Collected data

-*-

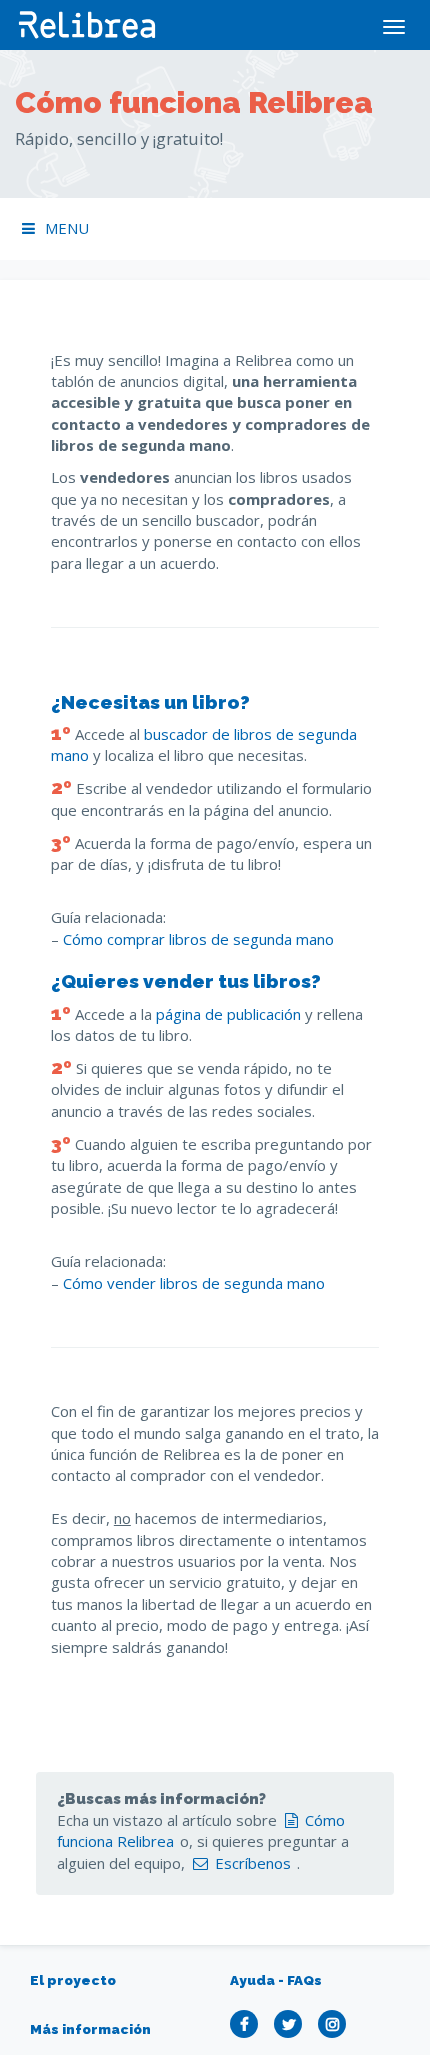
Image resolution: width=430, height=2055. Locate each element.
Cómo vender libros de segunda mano (194, 1283)
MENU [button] (67, 228)
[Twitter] (293, 2024)
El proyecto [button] (73, 1980)
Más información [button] (90, 2029)
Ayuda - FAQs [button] (276, 1980)
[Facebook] (249, 2024)
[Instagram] (337, 2024)
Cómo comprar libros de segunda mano (198, 939)
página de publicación (228, 1014)
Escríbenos (253, 1863)
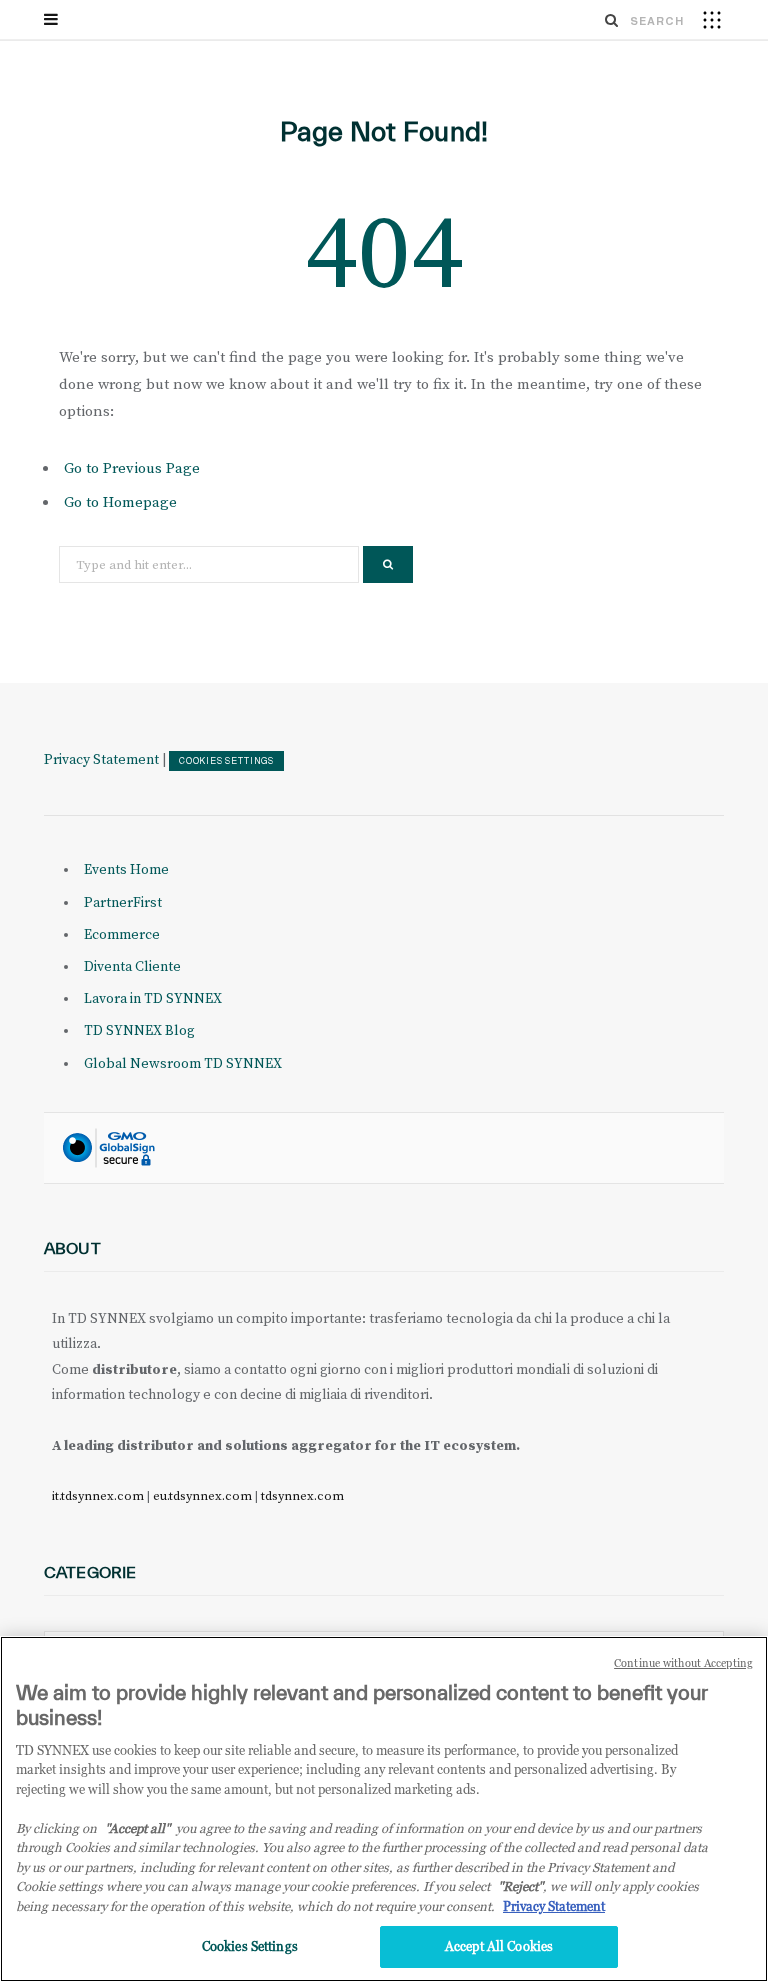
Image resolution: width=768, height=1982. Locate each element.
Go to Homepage (120, 502)
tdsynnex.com (302, 1496)
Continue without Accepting (683, 1663)
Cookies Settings (226, 761)
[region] (384, 1809)
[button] (712, 19)
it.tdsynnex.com (98, 1496)
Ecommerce (122, 935)
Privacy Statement (101, 760)
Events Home (126, 870)
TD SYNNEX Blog (139, 1031)
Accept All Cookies (499, 1946)
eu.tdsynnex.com (202, 1496)
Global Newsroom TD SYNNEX (183, 1064)
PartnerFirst (123, 903)
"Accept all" (137, 1828)
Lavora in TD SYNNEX (153, 999)
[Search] (612, 20)
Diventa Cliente (132, 967)
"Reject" (520, 1886)
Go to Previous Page (132, 468)
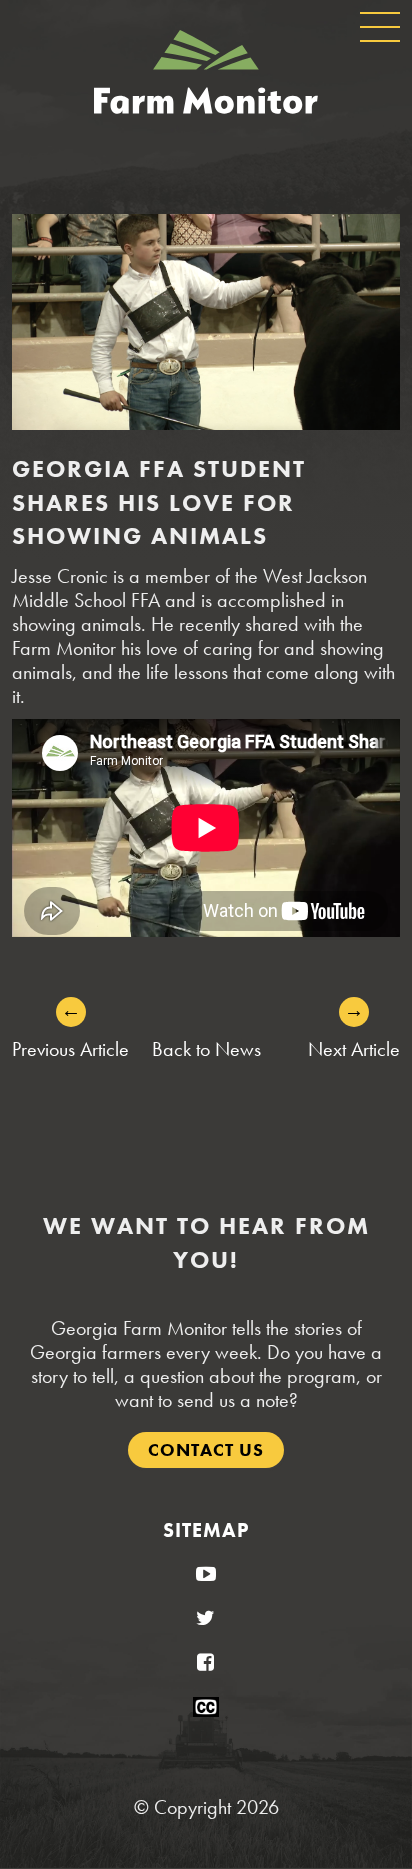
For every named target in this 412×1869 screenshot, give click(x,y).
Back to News (206, 1049)
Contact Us (206, 1449)
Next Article (354, 1049)
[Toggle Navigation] (380, 27)
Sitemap (206, 1530)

-*-

## TO DO
Pictures are to be left out; the records above must be repeated word for word.

## WRITTEN ANSWER
Image resolution: width=430, height=2055. Locate each element.
Cómo vender libros de segunda mano (194, 1283)
MENU [button] (67, 228)
[Twitter] (293, 2024)
El proyecto [button] (73, 1980)
Más información [button] (90, 2029)
Ayuda - FAQs [button] (276, 1980)
[Facebook] (249, 2024)
[Instagram] (337, 2024)
Cómo comprar libros de segunda mano (198, 939)
página de publicación (228, 1014)
Escríbenos (253, 1863)
Image resolution: width=768, height=1982. Locate each element.
Go to Homepage (120, 502)
tdsynnex.com (302, 1496)
Continue without Accepting (683, 1663)
Cookies Settings (226, 761)
[region] (384, 1809)
[button] (712, 19)
it.tdsynnex.com (98, 1496)
Ecommerce (122, 935)
Privacy Statement (101, 760)
Events Home (126, 870)
TD SYNNEX Blog (139, 1031)
Accept All Cookies (499, 1946)
eu.tdsynnex.com (202, 1496)
Global Newsroom TD SYNNEX (183, 1064)
PartnerFirst (123, 903)
"Accept all" (137, 1828)
Lavora in TD SYNNEX (153, 999)
[Search] (612, 20)
Diventa Cliente (132, 967)
"Reject" (520, 1886)
Go to Previous Page (132, 468)
For every named target in this 412×1869 screenshot, give click(x,y).
Back to News (206, 1049)
Contact Us (206, 1449)
Next Article (354, 1049)
[Toggle Navigation] (380, 27)
Sitemap (206, 1530)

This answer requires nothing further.